Giudiziaria
"Castello delle Cerimonie", Donna Imma tenta il colpo di scena: revisione per annullare la confisca
La vedova di Antonio Polese, insieme al suo legale, punta sulla prescrizione; la Cassazione deciderà il 9 luglio
Una nuova richiesta di revisione della sentenza emessa l’8 novembre 2016 dal Tribunale di Torre Annunziata passata in giudicato, con la quale fu accertata la lottizzazione abusiva, e quindi la confisca, di tutti gli immobili facenti parte del Grand Hotel "La Sonrisa" di Sant'Antonio Abate (Napoli), noto anche come "Castello delle Cerimonie", compresi quelli adibiti ad abitazione, è stata depositata oggi alla Corte di appello di Roma dall’avvocato Dario Vannetiello, legale di Concetta Polese, vedova del cosiddetto "boss delle cerimonie" Antonio Polese, diventato famoso grazie al programma tv su «Real Time».
L’obiettivo di «Donna Imma» (com'è soprannominata Concetta Polese) e del suo avvocato è dimostrare che il reato di lottizzazione abusiva era già prescritto prima dell’inizio del processo che si concluse con la confisca della struttura, un procedimento che, in sostanza, non avrebbe dovuto iniziare.
La Corte di Cassazione, inoltre, il prossimo 9 luglio sarà chiamata a pronunciarsi sui ricorsi proposti dall’avvocato Vannetiello, per «Donna Imma», e dagli avvocati Veronica Paturzo ed Andrea Castaldo, per Agostino Polese, finalizzati all’annullamento della dichiarazione di inammissibilità della prima richiesta di revisione della sentenza che ha portato alla confisca.

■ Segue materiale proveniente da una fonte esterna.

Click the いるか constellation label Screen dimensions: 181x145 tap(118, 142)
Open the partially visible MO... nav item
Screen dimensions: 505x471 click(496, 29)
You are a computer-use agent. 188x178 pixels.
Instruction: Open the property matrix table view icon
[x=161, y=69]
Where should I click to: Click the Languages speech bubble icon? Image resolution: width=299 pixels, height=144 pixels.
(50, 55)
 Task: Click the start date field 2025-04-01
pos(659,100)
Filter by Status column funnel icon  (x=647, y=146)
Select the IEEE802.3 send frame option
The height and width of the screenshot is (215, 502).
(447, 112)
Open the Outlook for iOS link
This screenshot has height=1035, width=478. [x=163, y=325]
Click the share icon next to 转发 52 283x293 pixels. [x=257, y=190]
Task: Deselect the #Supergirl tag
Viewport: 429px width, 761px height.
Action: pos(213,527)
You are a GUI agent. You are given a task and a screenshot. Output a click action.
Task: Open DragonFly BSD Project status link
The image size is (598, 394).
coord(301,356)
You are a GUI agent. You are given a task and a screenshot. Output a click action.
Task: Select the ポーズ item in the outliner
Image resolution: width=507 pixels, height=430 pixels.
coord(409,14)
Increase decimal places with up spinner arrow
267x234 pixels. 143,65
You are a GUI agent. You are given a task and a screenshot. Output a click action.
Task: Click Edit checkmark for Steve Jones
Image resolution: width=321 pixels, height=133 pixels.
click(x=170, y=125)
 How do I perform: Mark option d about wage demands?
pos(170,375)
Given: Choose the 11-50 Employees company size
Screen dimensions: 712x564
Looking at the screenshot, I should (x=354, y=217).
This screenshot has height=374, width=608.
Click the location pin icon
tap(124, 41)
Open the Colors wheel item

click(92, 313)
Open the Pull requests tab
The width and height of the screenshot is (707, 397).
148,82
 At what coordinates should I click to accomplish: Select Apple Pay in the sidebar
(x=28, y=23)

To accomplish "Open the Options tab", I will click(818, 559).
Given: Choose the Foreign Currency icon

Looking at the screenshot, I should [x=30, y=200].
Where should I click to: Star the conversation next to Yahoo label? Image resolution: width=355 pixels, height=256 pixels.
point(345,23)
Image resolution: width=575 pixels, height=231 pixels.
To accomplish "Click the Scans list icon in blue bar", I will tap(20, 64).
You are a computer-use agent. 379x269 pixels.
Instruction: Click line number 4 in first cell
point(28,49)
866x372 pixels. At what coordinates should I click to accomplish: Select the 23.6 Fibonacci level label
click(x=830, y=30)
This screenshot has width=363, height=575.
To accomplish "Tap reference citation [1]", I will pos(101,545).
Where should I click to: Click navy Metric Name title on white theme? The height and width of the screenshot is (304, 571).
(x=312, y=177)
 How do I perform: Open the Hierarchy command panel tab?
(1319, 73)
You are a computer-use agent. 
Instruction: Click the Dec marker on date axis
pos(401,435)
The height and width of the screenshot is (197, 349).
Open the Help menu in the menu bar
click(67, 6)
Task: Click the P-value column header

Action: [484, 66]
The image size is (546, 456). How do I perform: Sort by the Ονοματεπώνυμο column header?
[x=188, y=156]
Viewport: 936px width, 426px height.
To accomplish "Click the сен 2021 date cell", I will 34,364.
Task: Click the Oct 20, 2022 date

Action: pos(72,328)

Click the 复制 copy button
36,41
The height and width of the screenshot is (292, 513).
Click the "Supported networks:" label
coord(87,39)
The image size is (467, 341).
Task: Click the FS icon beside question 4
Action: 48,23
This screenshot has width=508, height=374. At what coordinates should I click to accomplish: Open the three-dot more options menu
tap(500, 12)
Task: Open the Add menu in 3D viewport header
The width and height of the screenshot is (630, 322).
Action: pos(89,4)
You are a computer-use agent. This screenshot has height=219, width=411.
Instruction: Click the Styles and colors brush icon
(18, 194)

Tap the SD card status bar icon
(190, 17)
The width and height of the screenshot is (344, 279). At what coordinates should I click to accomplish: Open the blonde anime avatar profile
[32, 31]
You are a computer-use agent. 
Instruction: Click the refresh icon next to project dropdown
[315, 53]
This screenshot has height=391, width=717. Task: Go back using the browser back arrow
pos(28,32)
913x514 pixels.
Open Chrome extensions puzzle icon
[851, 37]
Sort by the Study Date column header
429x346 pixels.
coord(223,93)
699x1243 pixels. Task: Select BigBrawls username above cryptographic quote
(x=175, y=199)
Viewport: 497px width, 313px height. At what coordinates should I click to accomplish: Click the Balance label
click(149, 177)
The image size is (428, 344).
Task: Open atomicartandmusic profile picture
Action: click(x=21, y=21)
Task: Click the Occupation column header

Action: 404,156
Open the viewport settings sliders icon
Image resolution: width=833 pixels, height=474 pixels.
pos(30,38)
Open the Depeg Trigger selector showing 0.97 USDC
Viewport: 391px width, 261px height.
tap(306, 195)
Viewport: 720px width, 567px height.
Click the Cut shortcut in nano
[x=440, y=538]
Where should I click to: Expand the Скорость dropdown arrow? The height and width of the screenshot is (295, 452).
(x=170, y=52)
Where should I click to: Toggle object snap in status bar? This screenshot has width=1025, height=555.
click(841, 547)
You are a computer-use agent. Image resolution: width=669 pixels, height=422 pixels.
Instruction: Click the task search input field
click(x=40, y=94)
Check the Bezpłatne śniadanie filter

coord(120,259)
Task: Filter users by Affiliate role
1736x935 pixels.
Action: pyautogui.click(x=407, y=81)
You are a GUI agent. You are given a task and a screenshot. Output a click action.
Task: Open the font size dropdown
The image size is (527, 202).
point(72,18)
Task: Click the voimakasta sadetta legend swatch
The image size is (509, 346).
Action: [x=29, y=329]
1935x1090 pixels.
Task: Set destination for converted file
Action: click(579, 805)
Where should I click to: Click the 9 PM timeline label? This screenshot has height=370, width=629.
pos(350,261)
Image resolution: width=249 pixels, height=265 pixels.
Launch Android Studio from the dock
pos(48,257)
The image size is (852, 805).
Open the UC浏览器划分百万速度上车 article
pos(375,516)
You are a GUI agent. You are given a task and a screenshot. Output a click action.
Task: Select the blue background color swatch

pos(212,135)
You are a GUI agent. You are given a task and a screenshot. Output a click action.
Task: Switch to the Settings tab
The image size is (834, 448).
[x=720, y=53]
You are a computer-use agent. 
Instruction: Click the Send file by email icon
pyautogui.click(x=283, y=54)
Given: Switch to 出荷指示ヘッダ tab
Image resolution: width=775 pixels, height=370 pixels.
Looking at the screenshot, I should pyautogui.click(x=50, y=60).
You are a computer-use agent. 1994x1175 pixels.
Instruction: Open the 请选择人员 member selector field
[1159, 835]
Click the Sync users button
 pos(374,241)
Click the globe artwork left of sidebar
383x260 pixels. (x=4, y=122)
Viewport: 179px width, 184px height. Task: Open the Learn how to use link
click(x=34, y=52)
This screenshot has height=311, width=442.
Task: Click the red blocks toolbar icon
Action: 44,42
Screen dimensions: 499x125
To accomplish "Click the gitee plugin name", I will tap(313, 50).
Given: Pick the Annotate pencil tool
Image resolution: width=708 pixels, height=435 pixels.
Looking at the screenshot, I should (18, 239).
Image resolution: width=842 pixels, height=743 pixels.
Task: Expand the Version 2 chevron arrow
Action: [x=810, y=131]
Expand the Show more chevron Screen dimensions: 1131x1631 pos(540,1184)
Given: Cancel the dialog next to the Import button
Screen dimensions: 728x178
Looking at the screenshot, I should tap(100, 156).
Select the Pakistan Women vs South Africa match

Nei giorni scorsi la sindaca di Sant'Antonio Abate, Ilaria Abagnale, ha reso noto che negli uffici della Conservatoria dei Registri Immobiliari di Napoli è stata formalmente completata la trascrizione che certifica il passaggio di proprietà degli immobili e dei terreni della Sonrisa al Comune. E, in attesa che il Tar si esprima sull'ordinanza comunale che prevedeva il ritiro delle licenze per le attività ristorativa e ricettiva, attualmente sospesa, sono state avviate le procedure per liberare gli immobili a uso abitativo, anche questi oggetto dell’acquisizione a patrimonio dell'Ente.